Clandestino Festival proudly presents a concert where El Sistema meets three of Sweden’s most interesting artists. El Sistema was founded in Venezuela as a music school where children and young people in poor areas learn to play classical music. Sweden’s first El Sistema operation was started in 2010 in Hammarkullen through a collaboration between Angered’s kulturskola and the Gothenburg Symphony on the initiative of star conductor Gustavo Dudamel. Today, El Sistema is found in large parts of Sweden and around the world, but it is the very same El Sistema in Angered whose students make up the two orchestras in this one-off concert: the symphonic orchestra Los Angered and the hard-swinging Burnstein Orchestra. A total of fifty-nine pupils aged 9–19 will share the scene with El Perro del Mar, José González and Mariam The Believer, who choose a series of gems from their repertoires.

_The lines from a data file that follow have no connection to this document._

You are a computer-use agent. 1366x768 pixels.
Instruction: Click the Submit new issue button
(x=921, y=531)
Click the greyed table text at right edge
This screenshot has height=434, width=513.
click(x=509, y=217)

The sisters Melissa and Ophelia Hié grew up in a family of musicians. Early in their lives, they learned the music and dance of their family’s homeland of Burkina Faso, taught by their older brother and father. More specifically, they learned the music from the Turka culture, a small minority group of around 50,000 people. As the sisters started out as performers in their home town of Bordeaux, their interpretation of Turka music naturally began to be colored by urban beats, which can be heard as a mild flavoring. Les Sœurs Hié focus on the two-harmony singing and the polyrhythmic sounds of djembe drums and the balafon—a kind of West African marimba with traditions going back thousands of years. While a marimba normally consists of wood and metal, the balafon instead employs calabash fruits as resonators, providing its unique sound. Tones flow like drops of water in an interaction so tight that probably only the bonds of sisterhood could create it.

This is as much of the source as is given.